La nouvelle règle est cependant soumise à conditions. Le ministère indique que le conjoint et le parent proche devront avoir les qualifications requises pour occuper le poste. Le recrutement ne sera disponible que pour certains postes vacants et non concernés par le programme de saoudisation. Les étrangers concernés ne pourront donc pas postuler pour les emplois réservés aux citoyens saoudiens.

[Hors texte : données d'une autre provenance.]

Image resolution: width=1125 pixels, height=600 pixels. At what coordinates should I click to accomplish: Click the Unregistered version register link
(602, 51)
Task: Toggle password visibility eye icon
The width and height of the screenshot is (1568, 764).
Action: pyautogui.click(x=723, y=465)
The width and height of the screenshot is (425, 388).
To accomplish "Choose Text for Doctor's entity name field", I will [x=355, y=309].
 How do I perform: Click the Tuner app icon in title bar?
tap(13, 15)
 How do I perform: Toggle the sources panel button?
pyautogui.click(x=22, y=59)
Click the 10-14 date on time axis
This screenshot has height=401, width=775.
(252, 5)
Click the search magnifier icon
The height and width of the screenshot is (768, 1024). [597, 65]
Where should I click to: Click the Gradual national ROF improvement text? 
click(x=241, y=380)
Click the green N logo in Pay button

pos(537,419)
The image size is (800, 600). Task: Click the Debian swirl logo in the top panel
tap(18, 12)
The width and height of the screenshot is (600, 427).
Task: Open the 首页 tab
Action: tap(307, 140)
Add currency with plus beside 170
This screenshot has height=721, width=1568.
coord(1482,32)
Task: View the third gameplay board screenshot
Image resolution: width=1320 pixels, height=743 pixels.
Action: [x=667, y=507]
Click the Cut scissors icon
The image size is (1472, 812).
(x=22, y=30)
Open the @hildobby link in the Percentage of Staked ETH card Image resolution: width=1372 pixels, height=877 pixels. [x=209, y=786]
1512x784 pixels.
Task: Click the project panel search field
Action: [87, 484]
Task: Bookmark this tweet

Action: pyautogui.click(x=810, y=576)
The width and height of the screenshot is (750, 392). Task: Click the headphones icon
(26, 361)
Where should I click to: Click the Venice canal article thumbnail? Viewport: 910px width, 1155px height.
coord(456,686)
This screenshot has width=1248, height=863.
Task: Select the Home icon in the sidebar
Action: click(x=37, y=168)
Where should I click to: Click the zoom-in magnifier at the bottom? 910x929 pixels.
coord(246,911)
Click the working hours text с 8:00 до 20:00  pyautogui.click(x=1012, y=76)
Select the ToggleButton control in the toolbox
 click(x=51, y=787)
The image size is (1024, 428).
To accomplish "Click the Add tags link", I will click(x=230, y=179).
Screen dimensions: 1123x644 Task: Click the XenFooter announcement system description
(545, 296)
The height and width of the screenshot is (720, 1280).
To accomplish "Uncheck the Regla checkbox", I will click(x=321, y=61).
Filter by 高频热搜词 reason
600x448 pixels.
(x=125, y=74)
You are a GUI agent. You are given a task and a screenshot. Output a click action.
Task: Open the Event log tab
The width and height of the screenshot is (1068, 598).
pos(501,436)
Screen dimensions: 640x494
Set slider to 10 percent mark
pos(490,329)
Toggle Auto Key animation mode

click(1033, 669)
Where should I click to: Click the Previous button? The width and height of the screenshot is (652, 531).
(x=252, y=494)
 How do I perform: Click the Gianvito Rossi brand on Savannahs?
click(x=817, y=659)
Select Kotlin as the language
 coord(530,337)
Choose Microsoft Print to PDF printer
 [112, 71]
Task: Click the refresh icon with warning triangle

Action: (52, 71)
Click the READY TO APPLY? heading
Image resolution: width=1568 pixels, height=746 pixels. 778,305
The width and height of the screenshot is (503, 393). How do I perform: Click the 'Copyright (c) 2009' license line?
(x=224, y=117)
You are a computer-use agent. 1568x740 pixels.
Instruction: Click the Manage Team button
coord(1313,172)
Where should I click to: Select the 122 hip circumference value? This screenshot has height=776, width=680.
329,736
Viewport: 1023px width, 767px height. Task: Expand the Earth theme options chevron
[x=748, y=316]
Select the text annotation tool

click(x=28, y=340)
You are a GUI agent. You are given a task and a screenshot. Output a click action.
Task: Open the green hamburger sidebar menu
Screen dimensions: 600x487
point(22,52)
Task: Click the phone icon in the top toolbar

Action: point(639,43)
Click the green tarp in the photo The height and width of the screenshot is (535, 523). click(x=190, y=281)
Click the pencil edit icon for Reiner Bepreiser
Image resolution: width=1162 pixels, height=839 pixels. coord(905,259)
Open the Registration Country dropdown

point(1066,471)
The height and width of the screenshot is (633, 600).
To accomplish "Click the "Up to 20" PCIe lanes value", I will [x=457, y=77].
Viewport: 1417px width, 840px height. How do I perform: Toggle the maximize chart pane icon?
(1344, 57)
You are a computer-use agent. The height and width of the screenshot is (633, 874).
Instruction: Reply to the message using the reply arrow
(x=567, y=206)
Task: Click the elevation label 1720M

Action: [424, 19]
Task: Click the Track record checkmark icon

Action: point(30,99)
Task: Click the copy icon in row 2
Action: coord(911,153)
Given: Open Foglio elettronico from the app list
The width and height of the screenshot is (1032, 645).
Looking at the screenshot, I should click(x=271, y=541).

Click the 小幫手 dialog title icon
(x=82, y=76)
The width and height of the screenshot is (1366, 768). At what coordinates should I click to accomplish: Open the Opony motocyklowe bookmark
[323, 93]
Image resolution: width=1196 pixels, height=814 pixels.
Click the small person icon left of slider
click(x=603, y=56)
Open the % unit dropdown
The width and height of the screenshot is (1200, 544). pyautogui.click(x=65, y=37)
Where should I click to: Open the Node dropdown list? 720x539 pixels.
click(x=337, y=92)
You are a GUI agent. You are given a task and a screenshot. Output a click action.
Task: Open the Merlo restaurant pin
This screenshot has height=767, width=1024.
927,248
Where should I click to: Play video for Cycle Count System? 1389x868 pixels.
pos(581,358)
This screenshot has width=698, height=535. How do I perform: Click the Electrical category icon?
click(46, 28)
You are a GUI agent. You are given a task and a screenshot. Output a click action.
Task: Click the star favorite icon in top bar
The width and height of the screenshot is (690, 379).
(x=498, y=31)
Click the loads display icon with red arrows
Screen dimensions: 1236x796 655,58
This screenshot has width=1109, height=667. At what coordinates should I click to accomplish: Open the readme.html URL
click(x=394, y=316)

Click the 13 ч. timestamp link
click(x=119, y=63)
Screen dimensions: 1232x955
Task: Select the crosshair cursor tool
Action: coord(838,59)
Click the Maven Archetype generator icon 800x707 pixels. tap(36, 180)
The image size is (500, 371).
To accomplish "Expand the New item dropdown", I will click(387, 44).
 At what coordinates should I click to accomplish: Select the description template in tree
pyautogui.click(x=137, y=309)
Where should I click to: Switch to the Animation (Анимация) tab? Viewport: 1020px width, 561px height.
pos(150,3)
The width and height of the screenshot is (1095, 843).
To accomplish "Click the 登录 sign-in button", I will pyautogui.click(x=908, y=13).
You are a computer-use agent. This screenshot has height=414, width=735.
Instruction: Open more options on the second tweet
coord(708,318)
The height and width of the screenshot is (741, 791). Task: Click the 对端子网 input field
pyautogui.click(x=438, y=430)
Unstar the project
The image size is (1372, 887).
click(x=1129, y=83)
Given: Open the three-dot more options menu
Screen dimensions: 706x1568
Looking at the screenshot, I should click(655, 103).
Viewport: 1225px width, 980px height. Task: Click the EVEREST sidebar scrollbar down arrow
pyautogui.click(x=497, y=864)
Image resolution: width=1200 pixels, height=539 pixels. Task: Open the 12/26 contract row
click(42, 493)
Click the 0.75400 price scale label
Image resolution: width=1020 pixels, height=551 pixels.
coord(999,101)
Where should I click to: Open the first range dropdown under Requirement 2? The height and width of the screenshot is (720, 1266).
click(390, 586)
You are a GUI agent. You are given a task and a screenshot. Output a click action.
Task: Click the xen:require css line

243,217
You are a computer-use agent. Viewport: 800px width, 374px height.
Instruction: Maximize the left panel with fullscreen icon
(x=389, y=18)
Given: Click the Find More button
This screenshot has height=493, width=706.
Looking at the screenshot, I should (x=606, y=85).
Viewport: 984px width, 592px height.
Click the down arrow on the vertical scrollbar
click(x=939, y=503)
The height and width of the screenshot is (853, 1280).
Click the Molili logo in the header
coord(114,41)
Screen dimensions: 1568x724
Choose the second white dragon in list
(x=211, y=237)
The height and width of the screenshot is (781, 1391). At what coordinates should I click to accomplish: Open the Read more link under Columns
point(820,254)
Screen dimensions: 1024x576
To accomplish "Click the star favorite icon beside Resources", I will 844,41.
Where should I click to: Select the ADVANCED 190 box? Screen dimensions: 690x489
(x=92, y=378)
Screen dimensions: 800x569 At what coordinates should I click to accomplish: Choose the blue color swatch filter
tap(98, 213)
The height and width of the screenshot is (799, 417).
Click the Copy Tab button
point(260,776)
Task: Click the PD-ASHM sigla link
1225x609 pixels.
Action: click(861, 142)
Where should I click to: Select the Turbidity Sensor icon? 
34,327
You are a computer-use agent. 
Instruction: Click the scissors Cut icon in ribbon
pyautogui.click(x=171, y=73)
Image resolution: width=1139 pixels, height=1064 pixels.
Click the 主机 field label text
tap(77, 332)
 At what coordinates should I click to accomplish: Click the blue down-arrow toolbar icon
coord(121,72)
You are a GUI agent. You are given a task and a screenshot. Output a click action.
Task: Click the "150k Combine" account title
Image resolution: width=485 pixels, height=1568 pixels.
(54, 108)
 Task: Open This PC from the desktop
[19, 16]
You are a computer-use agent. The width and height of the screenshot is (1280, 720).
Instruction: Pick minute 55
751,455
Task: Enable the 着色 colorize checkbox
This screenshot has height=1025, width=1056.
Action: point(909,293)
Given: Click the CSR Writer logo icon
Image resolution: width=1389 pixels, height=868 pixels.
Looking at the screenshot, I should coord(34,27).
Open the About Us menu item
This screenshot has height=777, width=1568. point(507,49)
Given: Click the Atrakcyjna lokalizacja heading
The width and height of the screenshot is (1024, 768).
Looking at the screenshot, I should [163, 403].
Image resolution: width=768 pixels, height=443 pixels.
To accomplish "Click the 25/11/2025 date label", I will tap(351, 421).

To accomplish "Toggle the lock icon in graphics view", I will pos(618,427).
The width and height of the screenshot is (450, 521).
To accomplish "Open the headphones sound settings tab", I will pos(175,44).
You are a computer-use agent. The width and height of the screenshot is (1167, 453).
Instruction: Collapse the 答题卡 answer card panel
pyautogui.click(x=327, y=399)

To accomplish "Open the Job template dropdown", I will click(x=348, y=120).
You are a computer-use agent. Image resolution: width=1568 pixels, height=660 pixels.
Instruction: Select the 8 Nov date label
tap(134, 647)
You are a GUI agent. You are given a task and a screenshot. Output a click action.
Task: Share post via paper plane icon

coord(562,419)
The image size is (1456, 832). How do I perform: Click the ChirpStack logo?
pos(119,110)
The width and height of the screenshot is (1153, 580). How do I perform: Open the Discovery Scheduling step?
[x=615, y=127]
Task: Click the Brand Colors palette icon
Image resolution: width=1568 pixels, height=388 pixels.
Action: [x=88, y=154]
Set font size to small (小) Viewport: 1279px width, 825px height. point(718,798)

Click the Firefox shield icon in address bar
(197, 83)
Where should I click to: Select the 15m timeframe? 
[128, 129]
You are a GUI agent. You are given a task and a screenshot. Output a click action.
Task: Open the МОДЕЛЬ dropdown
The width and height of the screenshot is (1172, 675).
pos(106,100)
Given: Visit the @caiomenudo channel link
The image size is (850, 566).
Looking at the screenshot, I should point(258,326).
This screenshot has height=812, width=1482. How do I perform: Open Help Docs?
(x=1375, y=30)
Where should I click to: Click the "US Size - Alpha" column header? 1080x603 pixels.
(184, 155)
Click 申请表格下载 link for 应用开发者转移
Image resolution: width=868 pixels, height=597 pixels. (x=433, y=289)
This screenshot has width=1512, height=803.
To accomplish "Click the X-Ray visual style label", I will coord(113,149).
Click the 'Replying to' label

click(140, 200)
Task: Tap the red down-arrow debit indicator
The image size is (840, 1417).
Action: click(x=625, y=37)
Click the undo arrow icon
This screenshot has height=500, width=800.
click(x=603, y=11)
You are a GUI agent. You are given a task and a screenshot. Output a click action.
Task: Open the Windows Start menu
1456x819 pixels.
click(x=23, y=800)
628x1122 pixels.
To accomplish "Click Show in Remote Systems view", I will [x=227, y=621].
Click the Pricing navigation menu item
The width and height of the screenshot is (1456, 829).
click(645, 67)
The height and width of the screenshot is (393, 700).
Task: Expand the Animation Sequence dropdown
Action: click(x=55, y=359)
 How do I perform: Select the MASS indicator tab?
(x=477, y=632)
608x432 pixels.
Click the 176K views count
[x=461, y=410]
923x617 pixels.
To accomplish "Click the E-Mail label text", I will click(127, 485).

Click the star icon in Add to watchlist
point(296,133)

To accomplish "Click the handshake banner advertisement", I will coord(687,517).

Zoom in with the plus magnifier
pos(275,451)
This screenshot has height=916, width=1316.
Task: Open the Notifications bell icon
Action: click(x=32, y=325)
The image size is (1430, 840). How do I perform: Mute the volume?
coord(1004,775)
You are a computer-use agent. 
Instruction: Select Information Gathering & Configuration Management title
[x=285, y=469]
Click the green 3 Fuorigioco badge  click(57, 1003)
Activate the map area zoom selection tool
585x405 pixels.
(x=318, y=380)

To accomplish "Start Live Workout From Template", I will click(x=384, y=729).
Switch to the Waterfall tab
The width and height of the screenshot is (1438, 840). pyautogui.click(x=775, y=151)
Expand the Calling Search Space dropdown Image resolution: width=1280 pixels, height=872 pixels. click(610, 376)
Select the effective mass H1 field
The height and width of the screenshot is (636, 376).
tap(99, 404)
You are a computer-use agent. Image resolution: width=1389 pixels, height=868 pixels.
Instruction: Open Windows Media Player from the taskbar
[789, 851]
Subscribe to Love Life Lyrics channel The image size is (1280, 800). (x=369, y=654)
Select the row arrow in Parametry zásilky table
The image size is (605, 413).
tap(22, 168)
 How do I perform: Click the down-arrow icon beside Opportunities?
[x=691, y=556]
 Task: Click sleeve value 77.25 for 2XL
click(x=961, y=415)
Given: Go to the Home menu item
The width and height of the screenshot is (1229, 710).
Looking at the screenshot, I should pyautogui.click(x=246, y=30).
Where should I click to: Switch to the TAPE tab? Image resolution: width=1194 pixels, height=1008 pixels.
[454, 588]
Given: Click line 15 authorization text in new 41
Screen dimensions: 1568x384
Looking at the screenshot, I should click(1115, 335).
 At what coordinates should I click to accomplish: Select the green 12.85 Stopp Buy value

Pour rappel, la saoudisation des emplois (nitaqat) est une politique de préférence nationale à emplois. Les entreprises saoudiennes s'engagent à privilégier l'embauche des nationaux. En plus de devoir remplir toutes les conditions nécessaires au recrutement, le conjoint et le parent proche devront se soumettre à un test de qualification.
Pourquoi cette mesure ?
La mesure du ministère vise bien à attirer les talents étrangers. La Covid, la crise inflationniste et la politique de saoudisation ont fait baisser le nombre de travailleurs expatriés. Les expatriés étaient un peu plus de 13 millions en 2019. Ils sont un peu moins de 12,5 millions en 2021. Mais ils étaient déjà sur le départ en 2019. L'Arabie saoudite était alors en crise. Son activité économique peinait à se remettre de l'effondrement des prix du pétrole depuis mi-2014. Entre 2017 et 2019, 1,9 million d'expatriés ont quitté le pays, soit une baisse de 22 % en 3 ans.
Pour faire revenir les expatriés, et surtout, les talents internationaux, il faut leur offrir des conditions favorables. La mesure visant les conjoints et proches d'expatriés s'inscrit dans un vaste programme d'expansion économique. Dans sa « Vision 2030 », plan de croissance pour l'Arabie saoudite de demain, le royaume entend accélérer sa diversification économique. Si l'économie saoudienne reste tirée par le pétrole (+22 % de croissance), il ne constitue pas sa seule source de croissance. Face aux menaces de raréfaction de « l'or noir », et devant l'urgence climatique, l'Arabie saoudite mise sur les ressources non pétrolières (+8 % de croissance), avec succès. Selon la Banque mondiale, la croissance saoudienne a atteint un peu plus de 8,3 %.
Le soft power de l'Arabie saoudite
C'est surtout dans la baisse du taux de chômage (9 % en 2022) que l'on apprécie le dynamisme nouveau des secteurs non pétroliers. Ce regain d'activité contribue en effet à l'amélioration du marché de l'emploi. Un regain d'activité sur le plan interne, et également à l'internationale. Car la Vision 2030 voit une Arabie saoudite accélérer son ouverture au monde. Or, pour y parvenir, un rapprochement avec les puissances étrangères est indispensable. L'Arabie saoudite lisse son image et diffuse son soft power.
Économie, diplomatie, culture, libéralisation des échanges, et saoudisation des emplois. L'équilibre peut être difficile à trouver entre des programmes qui semblent s'opposer (c'est surtout vrai avec le programme de nationalisation des emplois). Mais le royaume saoudien assure tenir l'équilibre, et compte bien montrer aux Émirats arabes unis, son concurrent direct, qu'il peut lui aussi attirer les talents internationaux.